* Фрагмент документа
★ ★ ★

В 1957 году мы сняли на лето дачу в поселке Икша по Савеловской железной дороге на берегу канала Волга-Москва. Хозяином дачи был Дмитрий Алексеевич Вульф[128], потомок Вульфов. Современный Вульф был инженером-химиком, женатым на бывшей официантке одного из кафе в Донбассе, где Дмитрий Алексеевич был в командировке. Минутная слабость, извинительная для возраста, ее энергичные родители — и судьба московского инженера решилась. Но для матери Дмитрия Алексеевича это был удар, от которого, по словам знакомой Вульфов, она так и не оправилась. Я видел у Вульфа портрет его матери, урожденной Головиной. Красавица, из старинного дворянского рода Головиных. Она, как и все матери, мечтала, по-видимому, о другом браке для своего сына. Но когда я познакомился с четой Вульфов, они составляли крепкую пару. Кровь жителей Донбасса влилась в изнеженную кровь Вульфов, и все встало на свое место.
Лето следующего, 1958 года, мы проводили уже на собственной даче. Еще в 1953 году я загорелся идеей построить дачу и приобрести машину. Мне удалось убедить в необходимости этого мою благоверную жену и тем самым обречь ее на долголетние мучения. Но я, видно, и создан для того, чтобы причинять их.
Писательский дачный кооператив, в который мы вступили в 1953 году, находился по Калужскому шоссе, недалеко от Красной Пахры. Правда, от автобусной остановки до нашего участка нужно было добираться еще километра три. Участок представлял собой густейшую поросль молодого березняка, осинника и ольшанника высотой под три метра. На нем, рядом с дорогой, краснели штабели кирпича, которые в моем воображении уже рисовались уютным домом.
Через какое-то время кооператив поставил нам кирпичную «коробку», то есть остов будущей дачи, вернее, ее первого этажа. После этого централизованное строительство прекратилось, и нам было предложено завершать его самим. Мы по наивности считали, что сделано главное — построен дом. Нас не смущали пустые проемы окон и дверей, отсутствие крыши. Главное — дом стоит!
Мы еще не знали тогда, что министр строительства Н. Дыгай, строитель дачного поселка рядом с нами, предлагал нам, заодно с его соседним поселком построить и наши дачи «под ключ». Мы ничего этого не знали. Гордый Иосиф Прут[129], бывший тогда председателем нашего кооператива, отверг это предложение, заявив, что мы будем строить «хозспособом». Ему было хорошо говорить! И он, и еще небольшая группа писателей успели полностью построить свои дачи, а каково было нам?
В результате нам и ряду других членов кооператива, также оставшихся на бобах, пришлось строиться самостоятельно, привлекая окрестных мастеров. Это мгновенно развратило все местное население. Воцарились нравы буквально Дикого Запада. Бедная Люба! Опять все легло на ее плечи. Причем только-только она чуть успокоилась с сыном, пришлось воспитывать внука: дочь развелась с мужем. До сих пор не могу понять, как она управлялась со строителями, настоящими разбойниками, устраивавшими пьяные кровавые драки. И это еще при отсутствии нормальной подъездной дороги, когда тяжелые грузы приходилось тащить до дачи на тачке, а то и просто тащить на руках!

★ ★ ★

* Извлечённые данные

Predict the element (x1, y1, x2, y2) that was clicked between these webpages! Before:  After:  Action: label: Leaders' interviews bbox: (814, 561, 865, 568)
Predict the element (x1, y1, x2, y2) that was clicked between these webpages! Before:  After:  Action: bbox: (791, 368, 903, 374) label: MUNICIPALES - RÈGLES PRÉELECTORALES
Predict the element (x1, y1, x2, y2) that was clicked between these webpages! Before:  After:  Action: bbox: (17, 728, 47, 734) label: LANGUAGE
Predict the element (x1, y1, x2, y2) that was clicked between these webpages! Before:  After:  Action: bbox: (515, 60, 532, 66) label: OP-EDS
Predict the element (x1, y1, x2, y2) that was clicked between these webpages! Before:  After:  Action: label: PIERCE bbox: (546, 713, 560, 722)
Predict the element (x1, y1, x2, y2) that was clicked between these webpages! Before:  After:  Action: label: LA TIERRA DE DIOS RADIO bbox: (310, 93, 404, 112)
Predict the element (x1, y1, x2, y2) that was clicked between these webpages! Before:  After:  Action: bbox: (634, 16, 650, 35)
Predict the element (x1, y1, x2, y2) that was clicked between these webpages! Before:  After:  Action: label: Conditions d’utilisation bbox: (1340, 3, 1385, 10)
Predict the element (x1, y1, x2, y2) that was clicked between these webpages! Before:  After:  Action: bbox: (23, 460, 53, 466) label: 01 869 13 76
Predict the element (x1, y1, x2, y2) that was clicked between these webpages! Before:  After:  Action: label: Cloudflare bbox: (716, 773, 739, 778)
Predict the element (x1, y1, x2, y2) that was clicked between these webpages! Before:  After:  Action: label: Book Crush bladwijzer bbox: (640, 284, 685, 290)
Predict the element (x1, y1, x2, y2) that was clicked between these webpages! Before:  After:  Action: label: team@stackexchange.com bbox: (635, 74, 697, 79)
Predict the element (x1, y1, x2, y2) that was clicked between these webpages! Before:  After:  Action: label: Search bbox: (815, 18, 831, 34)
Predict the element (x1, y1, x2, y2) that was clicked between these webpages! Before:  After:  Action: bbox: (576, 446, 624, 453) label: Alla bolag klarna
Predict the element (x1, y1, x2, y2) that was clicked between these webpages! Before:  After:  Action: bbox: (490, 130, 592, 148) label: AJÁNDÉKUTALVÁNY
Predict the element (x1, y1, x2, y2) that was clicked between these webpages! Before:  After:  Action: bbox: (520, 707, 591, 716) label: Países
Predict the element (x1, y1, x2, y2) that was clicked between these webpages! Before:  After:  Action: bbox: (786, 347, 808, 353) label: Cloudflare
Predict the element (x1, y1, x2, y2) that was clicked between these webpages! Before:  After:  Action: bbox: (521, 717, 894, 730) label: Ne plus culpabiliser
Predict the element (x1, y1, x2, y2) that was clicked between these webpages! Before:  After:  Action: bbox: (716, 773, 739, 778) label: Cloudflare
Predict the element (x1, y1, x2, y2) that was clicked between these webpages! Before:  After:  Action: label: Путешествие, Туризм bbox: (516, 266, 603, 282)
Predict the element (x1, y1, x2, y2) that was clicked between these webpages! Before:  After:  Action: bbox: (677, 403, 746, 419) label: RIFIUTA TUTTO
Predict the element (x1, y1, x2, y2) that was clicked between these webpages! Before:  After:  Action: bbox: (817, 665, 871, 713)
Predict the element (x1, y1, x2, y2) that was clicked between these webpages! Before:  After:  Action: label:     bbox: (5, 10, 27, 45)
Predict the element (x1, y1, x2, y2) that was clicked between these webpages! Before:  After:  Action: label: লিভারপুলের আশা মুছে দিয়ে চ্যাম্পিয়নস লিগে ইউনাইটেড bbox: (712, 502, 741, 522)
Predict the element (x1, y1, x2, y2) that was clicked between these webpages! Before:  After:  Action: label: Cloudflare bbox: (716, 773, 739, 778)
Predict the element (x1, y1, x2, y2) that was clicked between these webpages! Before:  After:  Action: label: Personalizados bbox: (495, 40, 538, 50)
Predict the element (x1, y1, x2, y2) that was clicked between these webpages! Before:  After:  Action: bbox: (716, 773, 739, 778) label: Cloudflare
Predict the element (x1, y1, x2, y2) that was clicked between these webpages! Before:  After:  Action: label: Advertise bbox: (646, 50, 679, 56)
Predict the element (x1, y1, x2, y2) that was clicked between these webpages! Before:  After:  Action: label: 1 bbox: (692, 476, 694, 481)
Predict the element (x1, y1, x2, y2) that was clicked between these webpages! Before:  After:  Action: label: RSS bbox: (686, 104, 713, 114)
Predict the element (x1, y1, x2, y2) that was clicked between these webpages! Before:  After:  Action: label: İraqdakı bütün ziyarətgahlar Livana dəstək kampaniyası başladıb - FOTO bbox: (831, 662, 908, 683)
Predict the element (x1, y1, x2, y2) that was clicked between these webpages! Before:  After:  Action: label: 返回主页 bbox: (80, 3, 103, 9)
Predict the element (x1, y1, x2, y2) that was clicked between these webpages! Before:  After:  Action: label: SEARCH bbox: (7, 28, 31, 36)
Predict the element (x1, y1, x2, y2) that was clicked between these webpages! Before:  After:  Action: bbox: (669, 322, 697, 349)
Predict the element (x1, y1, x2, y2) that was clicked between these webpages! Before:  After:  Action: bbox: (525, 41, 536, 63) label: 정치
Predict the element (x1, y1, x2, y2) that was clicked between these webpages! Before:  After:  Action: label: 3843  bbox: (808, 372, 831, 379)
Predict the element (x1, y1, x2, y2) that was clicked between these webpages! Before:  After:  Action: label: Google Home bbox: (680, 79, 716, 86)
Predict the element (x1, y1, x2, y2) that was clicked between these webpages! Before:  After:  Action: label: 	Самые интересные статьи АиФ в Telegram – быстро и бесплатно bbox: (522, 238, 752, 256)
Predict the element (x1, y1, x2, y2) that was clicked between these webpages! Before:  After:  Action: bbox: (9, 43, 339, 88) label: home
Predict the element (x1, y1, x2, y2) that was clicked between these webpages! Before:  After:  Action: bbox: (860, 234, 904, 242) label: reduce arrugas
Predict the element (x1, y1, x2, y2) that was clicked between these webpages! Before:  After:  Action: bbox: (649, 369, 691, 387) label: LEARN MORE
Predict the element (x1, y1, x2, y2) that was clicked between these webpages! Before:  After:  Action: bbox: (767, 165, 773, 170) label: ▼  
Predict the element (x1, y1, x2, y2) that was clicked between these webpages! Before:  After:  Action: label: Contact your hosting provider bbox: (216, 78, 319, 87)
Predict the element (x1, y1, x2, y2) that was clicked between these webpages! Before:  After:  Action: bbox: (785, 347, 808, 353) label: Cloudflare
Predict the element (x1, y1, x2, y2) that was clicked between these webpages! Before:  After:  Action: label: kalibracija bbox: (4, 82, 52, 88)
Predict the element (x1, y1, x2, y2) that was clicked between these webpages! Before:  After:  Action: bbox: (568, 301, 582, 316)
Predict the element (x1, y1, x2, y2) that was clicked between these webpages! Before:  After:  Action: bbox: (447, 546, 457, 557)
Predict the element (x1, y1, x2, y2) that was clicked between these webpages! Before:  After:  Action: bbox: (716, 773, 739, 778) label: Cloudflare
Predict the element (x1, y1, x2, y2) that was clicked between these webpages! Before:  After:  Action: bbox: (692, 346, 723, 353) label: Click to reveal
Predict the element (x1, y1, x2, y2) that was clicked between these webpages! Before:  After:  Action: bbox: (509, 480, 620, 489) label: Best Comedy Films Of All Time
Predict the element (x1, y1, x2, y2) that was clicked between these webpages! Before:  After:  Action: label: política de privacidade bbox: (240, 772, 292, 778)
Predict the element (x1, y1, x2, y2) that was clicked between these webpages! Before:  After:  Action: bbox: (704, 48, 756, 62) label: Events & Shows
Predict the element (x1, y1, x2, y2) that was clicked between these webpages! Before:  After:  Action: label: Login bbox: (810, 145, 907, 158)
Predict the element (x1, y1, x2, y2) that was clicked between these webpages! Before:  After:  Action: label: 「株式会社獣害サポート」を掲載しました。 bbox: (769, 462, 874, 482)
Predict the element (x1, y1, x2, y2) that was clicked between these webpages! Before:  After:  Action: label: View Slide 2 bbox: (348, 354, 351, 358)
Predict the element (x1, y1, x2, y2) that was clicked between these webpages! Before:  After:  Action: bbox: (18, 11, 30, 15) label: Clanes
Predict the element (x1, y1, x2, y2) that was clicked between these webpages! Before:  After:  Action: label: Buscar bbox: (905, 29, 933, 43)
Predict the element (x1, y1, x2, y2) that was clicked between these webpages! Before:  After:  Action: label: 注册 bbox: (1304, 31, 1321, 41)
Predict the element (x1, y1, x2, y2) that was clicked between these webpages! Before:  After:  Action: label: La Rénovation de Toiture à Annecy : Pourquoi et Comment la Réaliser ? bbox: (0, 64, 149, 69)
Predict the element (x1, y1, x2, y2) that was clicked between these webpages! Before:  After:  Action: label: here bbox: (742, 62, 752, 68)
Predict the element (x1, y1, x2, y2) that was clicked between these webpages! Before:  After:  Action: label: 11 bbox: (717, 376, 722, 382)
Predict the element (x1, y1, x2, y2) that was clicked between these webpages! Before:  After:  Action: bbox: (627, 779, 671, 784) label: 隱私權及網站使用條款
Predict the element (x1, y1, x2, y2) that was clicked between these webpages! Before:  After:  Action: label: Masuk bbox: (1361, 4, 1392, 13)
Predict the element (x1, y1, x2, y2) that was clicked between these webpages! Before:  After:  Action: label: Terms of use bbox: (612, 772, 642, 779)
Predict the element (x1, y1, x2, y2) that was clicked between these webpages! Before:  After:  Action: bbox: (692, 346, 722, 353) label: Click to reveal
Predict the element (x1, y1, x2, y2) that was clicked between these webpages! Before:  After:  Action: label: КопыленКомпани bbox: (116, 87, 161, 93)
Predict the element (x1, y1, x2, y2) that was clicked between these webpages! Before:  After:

★ ★ ★

* Задания упражнения
1. Где, согласно фрагменту документа, находился писательский дачный кооператив?
2. Выведите без изменений часть фрагмента документа: начните со слов, содержащих «В 1957 году», и остановитесь после слов «на свое место.».

* Ответы по заданиям
1. По Калужскому шоссе, недалеко от Красной Пахры.

2.
В 1957 году мы сняли на лето дачу в поселке Икша по Савеловской железной дороге на берегу канала Волга-Москва. Хозяином дачи был Дмитрий Алексеевич Вульф[128], потомок Вульфов. Современный Вульф был инженером-химиком, женатым на бывшей официантке одного из кафе в Донбассе, где Дмитрий Алексеевич был в командировке. Минутная слабость, извинительная для возраста, ее энергичные родители — и судьба московского инженера решилась. Но для матери Дмитрия Алексеевича это был удар, от которого, по словам знакомой Вульфов, она так и не оправилась. Я видел у Вульфа портрет его матери, урожденной Головиной. Красавица, из старинного дворянского рода Головиных. Она, как и все матери, мечтала, по-видимому, о другом браке для своего сына. Но когда я познакомился с четой Вульфов, они составляли крепкую пару. Кровь жителей Донбасса влилась в изнеженную кровь Вульфов, и все встало на свое место.